(Saved data entries)
----------

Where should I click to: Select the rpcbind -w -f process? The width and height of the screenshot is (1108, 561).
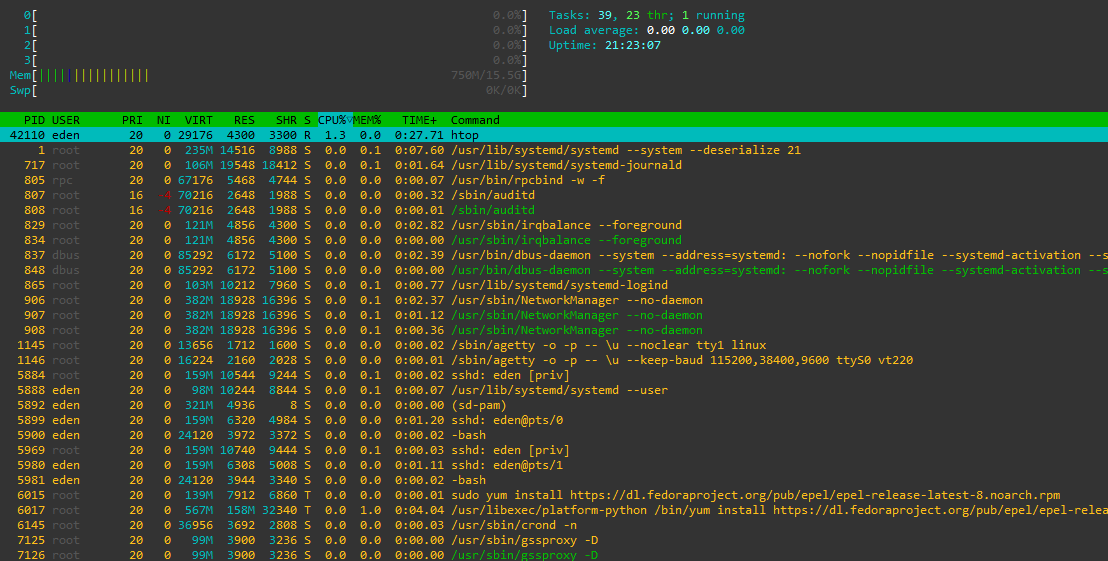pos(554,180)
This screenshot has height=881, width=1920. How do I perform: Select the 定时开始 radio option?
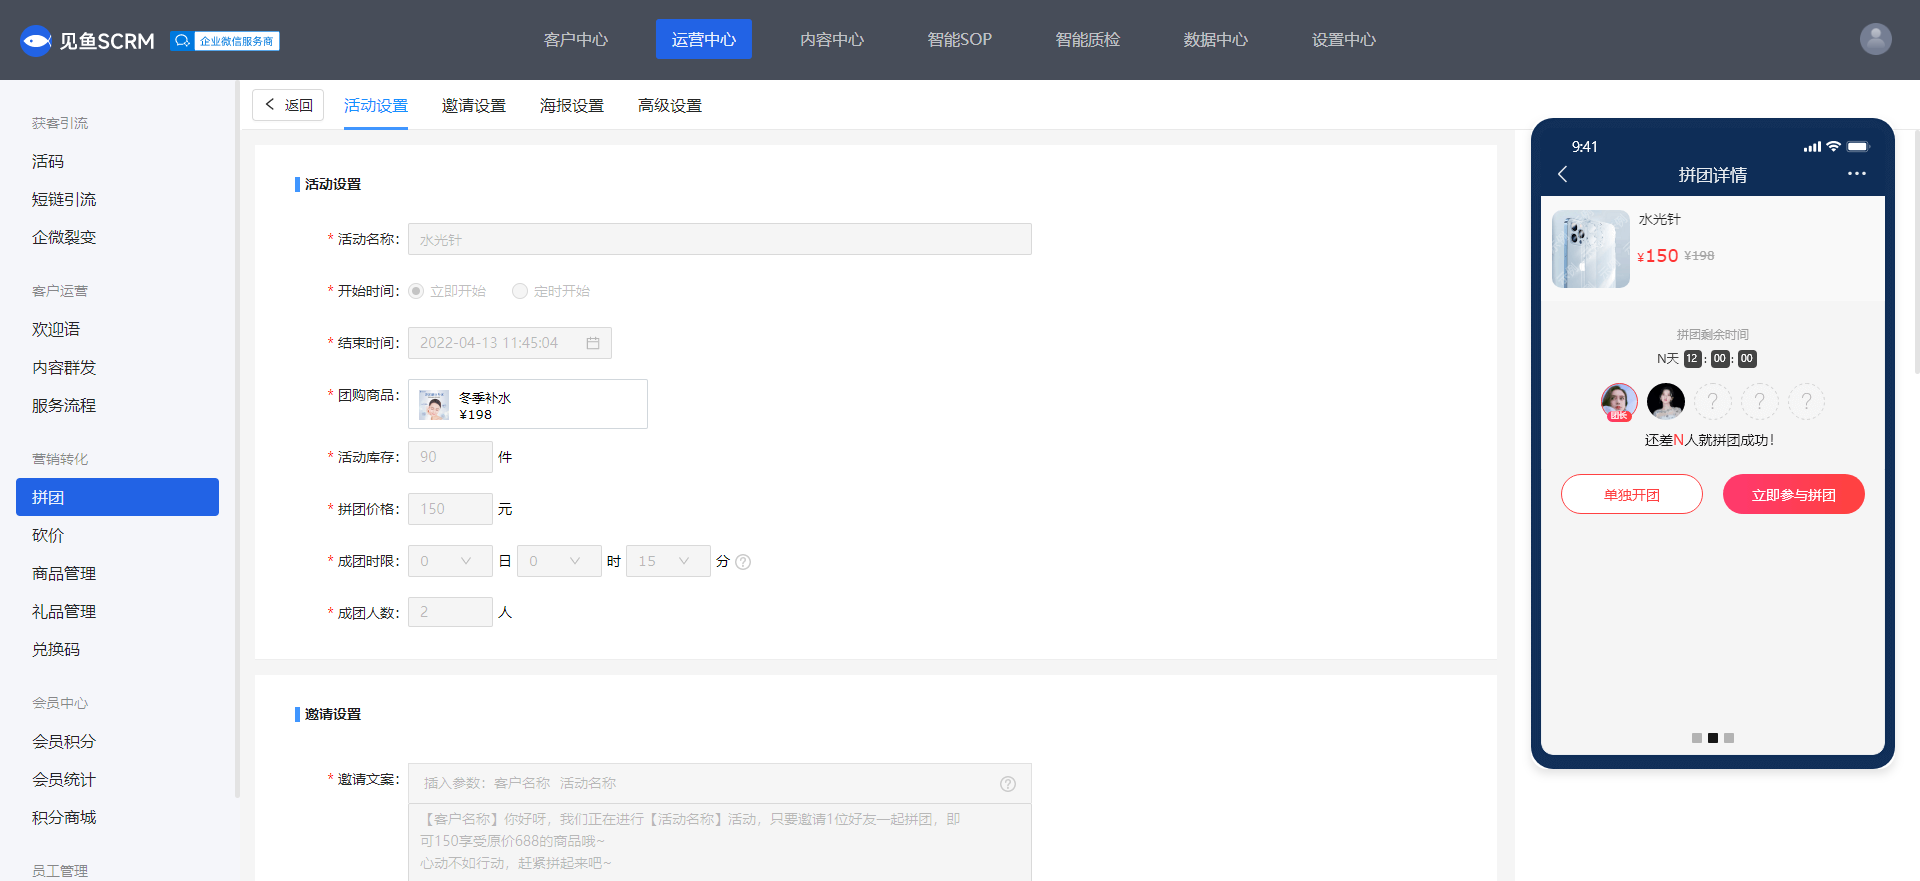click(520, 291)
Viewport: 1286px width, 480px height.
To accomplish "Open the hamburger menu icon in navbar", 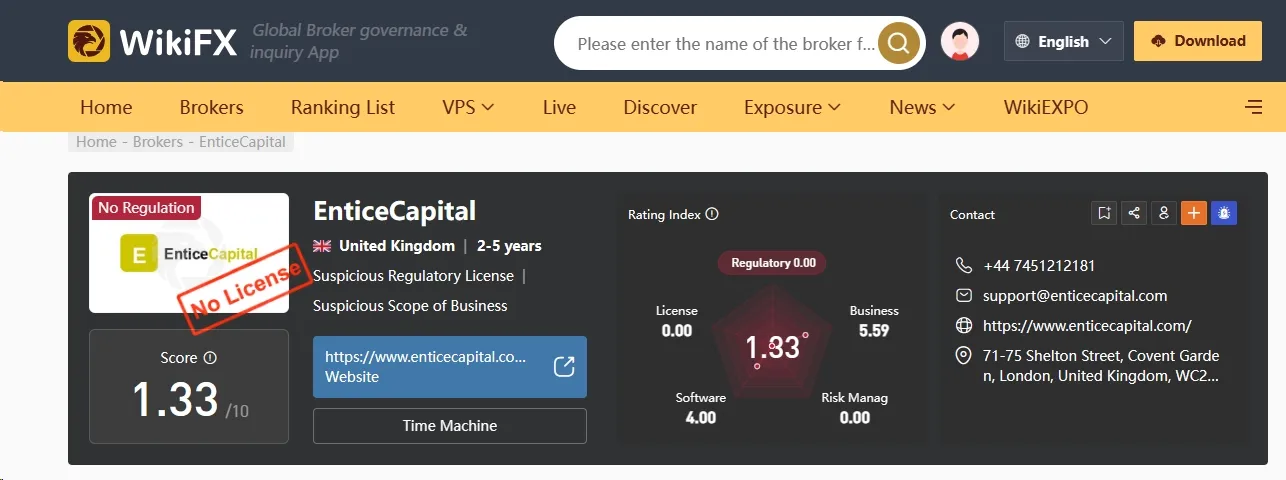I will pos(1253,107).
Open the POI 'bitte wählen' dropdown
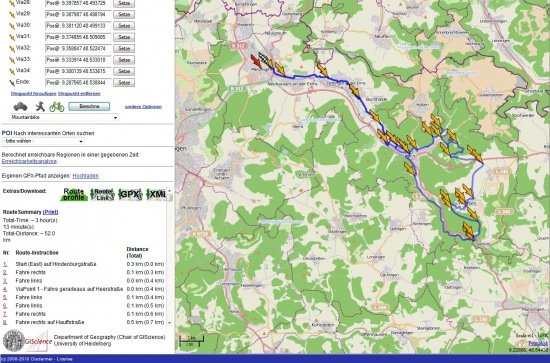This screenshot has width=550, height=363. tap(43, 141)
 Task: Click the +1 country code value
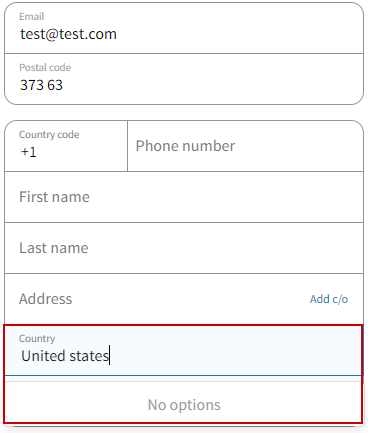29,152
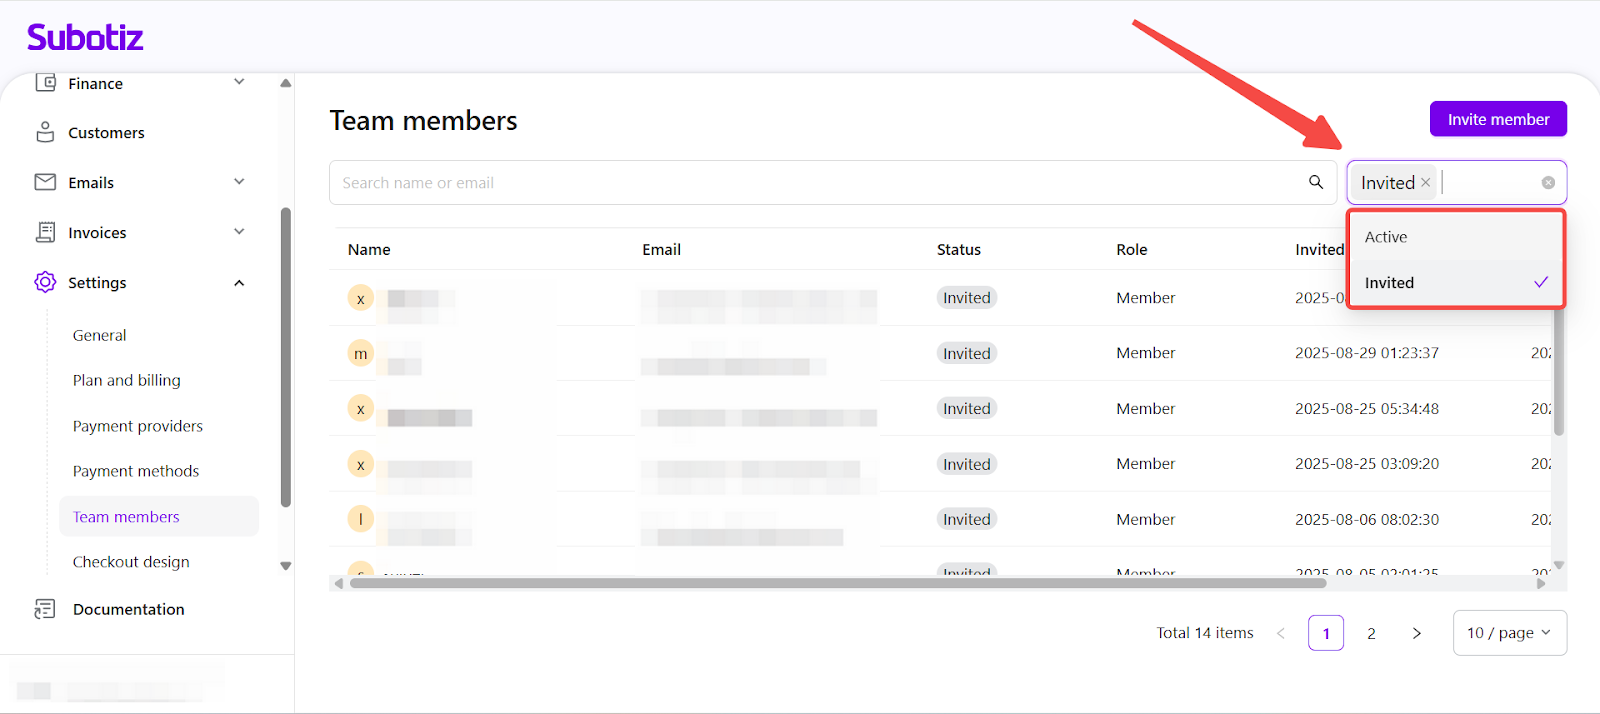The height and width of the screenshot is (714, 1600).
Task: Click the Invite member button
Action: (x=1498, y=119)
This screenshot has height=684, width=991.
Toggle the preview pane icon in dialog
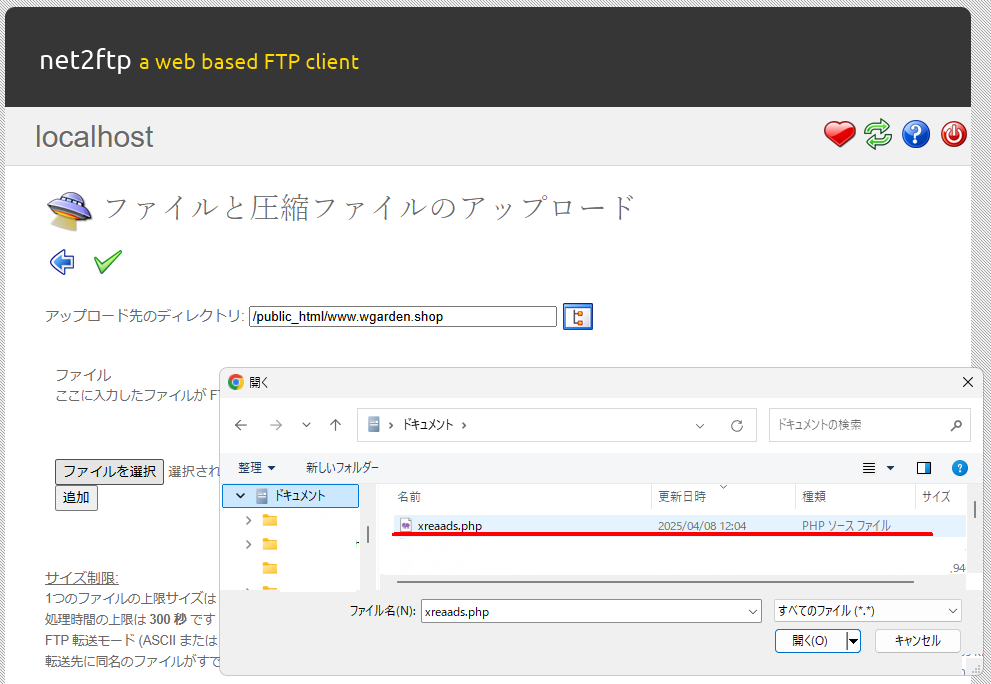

----------

■ Short task:
Duplicate the stretch of entries from the line containing "Open the POI 'bitte wählen' dropdown" through the end of the entries, including both ends, and leave the pictures out.

■ Final answer:
Open the POI 'bitte wählen' dropdown
This screenshot has width=550, height=363. tap(43, 141)
 Task: Click the +1 country code value
29,152
The height and width of the screenshot is (714, 1600).
Task: Click the Invite member button
Action: (x=1498, y=119)
This screenshot has height=684, width=991.
Toggle the preview pane icon in dialog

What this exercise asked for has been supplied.